▸ EXERCISE BRIEF:
Show all lines of the entries in which the word "cover" is found.

▸ Dataset items:
******

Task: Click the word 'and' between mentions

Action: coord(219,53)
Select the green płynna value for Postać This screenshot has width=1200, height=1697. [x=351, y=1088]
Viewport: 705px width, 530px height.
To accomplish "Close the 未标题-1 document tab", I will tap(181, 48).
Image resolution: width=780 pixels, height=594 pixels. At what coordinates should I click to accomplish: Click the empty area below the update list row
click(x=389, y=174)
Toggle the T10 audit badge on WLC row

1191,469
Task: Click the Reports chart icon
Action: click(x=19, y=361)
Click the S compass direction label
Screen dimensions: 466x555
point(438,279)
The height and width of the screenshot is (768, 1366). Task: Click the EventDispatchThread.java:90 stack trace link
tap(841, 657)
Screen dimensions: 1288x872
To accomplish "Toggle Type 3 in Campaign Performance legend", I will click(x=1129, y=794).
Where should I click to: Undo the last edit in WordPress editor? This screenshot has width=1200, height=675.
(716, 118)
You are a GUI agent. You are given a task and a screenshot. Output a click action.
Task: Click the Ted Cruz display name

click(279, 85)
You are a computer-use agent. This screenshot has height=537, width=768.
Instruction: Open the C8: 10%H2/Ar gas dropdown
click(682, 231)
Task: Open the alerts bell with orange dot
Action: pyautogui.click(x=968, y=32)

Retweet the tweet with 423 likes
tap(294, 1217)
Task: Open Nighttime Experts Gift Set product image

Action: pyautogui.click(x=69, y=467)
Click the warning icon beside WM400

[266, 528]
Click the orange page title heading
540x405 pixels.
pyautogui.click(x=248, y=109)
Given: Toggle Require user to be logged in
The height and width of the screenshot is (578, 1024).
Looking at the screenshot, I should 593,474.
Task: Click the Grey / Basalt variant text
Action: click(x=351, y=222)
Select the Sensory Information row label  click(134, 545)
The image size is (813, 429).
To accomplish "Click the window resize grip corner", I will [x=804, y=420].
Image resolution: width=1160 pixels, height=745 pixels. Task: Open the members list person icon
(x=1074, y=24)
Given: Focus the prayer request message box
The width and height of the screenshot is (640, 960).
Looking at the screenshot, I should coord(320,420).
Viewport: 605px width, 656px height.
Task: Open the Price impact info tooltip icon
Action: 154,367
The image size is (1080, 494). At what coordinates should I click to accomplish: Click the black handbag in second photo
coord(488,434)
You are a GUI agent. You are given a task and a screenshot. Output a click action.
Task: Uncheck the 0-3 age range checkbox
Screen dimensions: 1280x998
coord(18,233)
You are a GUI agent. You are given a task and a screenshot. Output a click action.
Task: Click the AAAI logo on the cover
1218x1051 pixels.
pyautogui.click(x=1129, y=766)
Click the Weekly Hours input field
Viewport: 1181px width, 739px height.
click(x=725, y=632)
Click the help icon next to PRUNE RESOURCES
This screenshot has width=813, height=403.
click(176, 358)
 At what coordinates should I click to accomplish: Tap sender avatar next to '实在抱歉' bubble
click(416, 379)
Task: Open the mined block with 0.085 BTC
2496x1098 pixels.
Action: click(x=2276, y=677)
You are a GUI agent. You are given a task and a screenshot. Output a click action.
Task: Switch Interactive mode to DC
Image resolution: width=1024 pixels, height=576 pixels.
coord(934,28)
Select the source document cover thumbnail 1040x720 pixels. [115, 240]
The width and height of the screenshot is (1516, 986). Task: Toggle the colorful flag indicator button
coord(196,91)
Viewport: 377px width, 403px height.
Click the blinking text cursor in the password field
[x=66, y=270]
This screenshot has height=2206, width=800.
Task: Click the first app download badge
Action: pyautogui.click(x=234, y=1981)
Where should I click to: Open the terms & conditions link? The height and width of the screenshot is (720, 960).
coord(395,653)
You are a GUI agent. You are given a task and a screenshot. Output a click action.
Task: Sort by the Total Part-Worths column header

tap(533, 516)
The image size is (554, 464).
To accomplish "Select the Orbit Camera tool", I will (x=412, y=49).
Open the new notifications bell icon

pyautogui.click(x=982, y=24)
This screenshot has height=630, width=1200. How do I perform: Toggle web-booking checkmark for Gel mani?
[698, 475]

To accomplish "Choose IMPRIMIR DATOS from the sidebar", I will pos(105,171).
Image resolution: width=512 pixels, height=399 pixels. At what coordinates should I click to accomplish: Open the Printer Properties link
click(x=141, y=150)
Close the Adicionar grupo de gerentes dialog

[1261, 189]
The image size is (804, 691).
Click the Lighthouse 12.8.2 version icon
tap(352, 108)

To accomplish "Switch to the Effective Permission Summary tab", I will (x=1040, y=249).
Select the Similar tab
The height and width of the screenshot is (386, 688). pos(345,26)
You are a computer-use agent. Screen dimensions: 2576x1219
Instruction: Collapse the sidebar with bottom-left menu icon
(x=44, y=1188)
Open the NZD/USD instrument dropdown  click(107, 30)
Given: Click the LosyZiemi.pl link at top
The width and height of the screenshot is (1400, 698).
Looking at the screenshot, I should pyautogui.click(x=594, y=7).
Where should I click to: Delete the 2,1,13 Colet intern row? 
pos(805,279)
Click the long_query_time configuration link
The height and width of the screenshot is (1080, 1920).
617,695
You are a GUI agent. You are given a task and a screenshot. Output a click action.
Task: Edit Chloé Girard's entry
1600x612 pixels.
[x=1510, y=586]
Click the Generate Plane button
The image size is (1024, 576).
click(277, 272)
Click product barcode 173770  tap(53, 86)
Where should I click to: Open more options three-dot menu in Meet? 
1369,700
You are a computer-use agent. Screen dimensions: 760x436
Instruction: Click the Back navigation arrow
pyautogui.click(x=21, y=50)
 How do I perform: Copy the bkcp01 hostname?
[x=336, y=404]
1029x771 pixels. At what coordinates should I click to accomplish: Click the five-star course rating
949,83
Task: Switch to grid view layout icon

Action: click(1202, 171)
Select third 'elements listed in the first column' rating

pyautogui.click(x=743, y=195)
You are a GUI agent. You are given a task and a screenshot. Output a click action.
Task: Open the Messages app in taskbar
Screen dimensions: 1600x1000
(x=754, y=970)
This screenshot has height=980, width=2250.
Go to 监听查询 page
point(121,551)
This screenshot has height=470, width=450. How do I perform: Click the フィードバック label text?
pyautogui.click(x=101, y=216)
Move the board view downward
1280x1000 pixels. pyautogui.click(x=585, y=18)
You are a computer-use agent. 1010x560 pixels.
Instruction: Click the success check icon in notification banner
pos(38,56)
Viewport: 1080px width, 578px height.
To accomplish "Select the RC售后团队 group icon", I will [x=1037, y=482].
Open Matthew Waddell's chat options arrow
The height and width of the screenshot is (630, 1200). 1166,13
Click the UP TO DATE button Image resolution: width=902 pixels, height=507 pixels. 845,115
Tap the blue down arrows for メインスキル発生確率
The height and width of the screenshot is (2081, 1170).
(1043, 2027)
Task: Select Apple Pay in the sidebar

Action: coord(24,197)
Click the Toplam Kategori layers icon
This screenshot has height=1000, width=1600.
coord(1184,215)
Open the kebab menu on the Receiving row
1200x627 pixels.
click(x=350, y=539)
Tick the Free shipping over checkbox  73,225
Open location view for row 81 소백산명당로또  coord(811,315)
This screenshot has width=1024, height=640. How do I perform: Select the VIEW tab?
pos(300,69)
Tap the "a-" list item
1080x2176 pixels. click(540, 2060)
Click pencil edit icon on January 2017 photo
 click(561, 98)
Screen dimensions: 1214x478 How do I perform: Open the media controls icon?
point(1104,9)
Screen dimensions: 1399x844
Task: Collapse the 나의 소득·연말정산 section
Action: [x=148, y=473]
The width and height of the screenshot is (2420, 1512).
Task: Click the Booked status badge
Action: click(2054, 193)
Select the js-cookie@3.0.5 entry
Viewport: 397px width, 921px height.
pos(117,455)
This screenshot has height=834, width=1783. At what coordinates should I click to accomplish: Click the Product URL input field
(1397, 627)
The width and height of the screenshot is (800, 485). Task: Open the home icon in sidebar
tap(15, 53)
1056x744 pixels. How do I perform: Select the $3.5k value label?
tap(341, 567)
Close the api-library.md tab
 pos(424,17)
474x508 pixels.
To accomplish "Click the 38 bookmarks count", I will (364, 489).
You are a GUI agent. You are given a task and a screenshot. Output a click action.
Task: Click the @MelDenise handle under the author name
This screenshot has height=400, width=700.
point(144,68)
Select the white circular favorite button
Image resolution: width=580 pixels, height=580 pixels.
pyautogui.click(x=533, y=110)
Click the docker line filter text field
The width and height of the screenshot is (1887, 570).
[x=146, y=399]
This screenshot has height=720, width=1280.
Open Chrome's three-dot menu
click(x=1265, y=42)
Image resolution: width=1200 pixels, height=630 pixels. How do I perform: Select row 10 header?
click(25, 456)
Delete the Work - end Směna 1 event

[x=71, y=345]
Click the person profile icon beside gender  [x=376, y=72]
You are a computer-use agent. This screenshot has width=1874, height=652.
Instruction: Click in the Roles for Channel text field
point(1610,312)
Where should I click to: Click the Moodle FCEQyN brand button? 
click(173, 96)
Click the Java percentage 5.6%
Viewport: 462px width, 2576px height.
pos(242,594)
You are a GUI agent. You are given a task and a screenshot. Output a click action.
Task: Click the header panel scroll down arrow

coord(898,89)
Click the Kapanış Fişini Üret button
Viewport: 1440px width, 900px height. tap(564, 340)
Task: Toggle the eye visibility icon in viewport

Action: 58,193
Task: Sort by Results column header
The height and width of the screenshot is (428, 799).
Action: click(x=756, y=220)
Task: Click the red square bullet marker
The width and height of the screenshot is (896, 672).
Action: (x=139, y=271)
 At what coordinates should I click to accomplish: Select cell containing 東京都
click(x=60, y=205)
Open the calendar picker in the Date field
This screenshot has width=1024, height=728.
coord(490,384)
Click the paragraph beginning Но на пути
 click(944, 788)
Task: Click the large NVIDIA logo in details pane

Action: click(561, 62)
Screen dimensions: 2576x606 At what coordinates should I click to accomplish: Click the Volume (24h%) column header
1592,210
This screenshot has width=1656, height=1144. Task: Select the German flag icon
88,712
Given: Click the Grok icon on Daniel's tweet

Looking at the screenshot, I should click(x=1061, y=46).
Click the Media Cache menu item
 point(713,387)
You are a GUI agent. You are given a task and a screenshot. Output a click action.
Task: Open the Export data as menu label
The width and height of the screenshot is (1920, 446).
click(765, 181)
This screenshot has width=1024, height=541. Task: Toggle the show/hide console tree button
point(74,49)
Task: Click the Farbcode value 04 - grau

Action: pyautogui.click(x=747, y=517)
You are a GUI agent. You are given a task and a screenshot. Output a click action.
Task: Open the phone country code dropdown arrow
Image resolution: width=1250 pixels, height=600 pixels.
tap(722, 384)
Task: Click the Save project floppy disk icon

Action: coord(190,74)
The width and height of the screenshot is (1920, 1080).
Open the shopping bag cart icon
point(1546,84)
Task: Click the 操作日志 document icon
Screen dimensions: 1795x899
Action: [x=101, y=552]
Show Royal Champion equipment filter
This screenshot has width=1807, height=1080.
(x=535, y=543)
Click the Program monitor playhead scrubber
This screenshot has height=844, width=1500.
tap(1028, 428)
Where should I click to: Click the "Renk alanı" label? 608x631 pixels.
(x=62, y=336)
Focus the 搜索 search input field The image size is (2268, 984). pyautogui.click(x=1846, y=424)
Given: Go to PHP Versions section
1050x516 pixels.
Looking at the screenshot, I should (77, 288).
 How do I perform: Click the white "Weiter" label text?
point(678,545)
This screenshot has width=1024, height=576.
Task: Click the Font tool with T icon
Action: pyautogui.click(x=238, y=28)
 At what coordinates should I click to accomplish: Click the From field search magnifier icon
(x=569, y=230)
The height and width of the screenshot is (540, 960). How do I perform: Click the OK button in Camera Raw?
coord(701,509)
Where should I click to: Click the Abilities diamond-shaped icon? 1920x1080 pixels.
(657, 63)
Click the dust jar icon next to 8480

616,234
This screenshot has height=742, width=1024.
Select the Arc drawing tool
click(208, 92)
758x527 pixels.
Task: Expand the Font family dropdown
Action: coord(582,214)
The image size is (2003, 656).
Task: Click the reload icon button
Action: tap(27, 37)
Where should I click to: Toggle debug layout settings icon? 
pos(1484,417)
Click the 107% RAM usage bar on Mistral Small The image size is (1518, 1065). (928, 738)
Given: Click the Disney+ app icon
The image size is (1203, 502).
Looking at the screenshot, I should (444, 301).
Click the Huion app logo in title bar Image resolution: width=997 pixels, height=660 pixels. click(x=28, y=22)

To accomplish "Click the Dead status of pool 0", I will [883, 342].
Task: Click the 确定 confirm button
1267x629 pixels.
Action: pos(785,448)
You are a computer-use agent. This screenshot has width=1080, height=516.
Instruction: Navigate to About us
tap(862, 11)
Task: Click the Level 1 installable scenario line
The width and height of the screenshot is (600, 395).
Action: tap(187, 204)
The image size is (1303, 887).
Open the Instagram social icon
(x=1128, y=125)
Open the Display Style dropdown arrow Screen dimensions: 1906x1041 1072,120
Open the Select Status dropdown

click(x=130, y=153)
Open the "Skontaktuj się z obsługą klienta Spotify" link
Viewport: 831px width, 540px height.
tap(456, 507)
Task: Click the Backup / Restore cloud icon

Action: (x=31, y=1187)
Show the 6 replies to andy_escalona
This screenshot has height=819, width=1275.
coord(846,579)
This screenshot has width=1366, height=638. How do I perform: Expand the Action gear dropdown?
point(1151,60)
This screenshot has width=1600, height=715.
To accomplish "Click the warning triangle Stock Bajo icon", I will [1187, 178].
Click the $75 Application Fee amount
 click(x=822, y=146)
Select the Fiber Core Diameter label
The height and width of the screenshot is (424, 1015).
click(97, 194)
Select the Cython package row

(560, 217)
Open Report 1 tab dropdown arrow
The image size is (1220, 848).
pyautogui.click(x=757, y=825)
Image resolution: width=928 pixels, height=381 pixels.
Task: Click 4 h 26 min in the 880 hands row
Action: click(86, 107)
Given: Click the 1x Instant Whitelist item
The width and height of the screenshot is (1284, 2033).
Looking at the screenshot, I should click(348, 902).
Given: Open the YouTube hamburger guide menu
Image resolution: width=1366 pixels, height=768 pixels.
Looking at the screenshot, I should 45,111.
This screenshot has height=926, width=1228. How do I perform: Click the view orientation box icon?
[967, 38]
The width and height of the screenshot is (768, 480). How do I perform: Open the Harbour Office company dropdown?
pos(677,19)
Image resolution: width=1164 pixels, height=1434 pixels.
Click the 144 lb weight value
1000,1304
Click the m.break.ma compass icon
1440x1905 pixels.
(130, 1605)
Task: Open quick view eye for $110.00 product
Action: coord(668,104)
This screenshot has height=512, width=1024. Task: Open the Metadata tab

******

▸ YOUR SOLUTION:
Task: Click the AAAI logo on the cover
Select the source document cover thumbnail 1040x720 pixels. [115, 240]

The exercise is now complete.